▶ Exercise brief: Once you reach the line containing "Viewport: 700px width, 426px" in the entries below, write out that line and each one after it down to the line containing "Decrease font size", exactly and with nothing added.

(Stored entries)
'''

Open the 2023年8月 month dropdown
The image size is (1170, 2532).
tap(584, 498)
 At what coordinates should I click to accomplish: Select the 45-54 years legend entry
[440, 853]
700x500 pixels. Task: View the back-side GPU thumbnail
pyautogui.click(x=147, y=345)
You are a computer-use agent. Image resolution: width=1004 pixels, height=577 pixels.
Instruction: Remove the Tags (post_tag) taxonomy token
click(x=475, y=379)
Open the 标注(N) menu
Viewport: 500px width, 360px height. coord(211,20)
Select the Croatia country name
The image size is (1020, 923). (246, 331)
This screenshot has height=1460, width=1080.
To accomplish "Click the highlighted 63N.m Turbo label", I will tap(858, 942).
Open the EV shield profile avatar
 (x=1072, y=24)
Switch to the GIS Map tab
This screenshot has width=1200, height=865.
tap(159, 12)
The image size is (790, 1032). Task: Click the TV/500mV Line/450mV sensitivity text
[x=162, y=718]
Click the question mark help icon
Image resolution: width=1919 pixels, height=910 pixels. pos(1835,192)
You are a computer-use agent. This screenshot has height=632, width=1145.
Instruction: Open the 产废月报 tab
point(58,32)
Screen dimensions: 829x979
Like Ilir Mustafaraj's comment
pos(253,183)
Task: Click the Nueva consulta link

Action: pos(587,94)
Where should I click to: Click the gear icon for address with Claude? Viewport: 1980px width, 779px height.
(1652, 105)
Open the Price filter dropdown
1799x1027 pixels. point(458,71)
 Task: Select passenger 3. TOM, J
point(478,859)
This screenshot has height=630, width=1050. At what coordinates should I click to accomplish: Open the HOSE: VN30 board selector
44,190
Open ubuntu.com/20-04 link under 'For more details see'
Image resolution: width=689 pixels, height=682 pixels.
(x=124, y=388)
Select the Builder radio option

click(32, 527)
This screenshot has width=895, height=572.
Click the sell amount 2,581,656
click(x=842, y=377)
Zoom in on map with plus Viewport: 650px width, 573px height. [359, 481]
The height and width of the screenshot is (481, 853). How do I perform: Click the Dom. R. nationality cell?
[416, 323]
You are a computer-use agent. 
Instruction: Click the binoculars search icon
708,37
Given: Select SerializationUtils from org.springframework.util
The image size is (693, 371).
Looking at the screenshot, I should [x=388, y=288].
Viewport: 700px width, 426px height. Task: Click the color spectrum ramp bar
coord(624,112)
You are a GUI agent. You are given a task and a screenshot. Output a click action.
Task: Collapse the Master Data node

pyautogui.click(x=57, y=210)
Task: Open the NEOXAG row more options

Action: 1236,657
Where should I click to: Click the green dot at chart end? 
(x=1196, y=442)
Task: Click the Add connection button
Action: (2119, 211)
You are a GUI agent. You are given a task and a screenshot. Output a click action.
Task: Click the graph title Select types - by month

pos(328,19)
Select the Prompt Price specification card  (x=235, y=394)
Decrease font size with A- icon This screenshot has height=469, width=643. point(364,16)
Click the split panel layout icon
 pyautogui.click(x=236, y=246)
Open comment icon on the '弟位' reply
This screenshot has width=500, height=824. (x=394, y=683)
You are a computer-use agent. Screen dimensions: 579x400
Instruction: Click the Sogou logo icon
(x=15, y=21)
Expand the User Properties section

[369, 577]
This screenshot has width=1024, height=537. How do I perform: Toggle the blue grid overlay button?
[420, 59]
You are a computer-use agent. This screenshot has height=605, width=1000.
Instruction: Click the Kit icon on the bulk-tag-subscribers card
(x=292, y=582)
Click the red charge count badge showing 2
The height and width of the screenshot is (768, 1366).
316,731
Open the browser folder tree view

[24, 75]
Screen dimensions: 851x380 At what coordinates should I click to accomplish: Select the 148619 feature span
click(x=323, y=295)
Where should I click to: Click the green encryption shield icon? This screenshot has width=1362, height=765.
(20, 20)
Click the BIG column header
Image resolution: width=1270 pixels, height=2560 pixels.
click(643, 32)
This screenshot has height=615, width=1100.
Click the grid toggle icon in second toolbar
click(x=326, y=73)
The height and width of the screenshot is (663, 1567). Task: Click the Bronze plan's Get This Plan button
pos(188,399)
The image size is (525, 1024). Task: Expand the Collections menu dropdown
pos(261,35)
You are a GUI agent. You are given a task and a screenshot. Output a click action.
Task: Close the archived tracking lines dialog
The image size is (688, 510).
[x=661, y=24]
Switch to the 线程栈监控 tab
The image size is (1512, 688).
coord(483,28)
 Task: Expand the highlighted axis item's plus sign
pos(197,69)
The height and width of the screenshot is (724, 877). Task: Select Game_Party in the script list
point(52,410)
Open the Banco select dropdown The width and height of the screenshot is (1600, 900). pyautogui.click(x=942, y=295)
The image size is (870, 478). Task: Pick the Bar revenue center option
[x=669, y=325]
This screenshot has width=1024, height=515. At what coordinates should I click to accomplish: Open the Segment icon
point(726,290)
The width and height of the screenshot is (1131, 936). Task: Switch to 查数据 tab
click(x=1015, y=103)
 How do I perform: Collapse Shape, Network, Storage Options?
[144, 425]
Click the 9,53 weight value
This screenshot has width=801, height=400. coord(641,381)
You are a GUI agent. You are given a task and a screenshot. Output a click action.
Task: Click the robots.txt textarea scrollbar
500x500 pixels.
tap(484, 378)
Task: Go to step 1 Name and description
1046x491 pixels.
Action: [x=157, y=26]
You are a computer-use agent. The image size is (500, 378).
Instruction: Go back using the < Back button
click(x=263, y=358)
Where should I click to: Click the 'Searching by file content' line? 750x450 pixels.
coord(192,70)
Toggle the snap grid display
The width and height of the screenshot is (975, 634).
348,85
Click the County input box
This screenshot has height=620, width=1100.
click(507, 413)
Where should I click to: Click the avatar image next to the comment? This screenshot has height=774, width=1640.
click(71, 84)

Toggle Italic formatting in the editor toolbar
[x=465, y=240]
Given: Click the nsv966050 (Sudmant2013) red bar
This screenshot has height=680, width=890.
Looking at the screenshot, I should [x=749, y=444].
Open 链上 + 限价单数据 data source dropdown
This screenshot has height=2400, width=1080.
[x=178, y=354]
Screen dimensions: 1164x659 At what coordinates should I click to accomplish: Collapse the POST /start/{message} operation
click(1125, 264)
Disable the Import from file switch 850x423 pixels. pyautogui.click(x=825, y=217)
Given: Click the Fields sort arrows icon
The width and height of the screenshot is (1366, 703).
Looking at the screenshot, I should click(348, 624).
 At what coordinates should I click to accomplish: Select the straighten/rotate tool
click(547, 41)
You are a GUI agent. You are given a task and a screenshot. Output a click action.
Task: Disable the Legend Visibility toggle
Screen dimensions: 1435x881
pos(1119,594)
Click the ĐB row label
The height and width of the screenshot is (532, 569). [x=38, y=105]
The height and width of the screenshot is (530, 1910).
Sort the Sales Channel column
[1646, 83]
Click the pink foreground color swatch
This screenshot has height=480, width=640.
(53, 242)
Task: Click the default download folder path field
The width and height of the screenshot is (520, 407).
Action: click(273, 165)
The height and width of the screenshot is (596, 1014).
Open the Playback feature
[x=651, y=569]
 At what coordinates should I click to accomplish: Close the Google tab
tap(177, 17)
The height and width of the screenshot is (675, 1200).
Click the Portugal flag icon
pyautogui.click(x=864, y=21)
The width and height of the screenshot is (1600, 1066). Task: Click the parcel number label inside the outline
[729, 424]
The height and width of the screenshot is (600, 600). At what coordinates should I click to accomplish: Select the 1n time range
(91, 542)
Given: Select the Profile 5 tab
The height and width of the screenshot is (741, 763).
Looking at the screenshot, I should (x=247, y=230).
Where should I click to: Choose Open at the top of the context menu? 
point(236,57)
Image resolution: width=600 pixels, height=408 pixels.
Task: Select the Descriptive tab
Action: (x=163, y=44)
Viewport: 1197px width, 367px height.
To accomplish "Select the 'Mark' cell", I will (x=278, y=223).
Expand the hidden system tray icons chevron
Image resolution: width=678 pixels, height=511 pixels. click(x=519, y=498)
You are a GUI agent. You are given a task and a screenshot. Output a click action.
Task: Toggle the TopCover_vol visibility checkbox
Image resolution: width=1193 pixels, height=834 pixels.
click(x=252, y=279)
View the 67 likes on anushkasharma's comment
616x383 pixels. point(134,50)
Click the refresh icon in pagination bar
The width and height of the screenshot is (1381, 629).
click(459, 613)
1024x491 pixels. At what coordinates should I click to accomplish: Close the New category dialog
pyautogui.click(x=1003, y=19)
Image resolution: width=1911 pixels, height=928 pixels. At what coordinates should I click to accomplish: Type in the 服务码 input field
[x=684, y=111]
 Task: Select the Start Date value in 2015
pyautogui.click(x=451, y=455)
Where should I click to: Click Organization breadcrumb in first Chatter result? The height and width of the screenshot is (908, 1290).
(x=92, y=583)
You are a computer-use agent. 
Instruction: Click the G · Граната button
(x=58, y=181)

'''

▶ Result of the exercise:
Viewport: 700px width, 426px height. Task: Click the color spectrum ramp bar
coord(624,112)
You are a GUI agent. You are given a task and a screenshot. Output a click action.
Task: Collapse the Master Data node

pyautogui.click(x=57, y=210)
Task: Open the NEOXAG row more options

Action: 1236,657
Where should I click to: Click the green dot at chart end? 
(x=1196, y=442)
Task: Click the Add connection button
Action: (2119, 211)
You are a GUI agent. You are given a task and a screenshot. Output a click action.
Task: Click the graph title Select types - by month

pos(328,19)
Select the Prompt Price specification card  (x=235, y=394)
Decrease font size with A- icon This screenshot has height=469, width=643. point(364,16)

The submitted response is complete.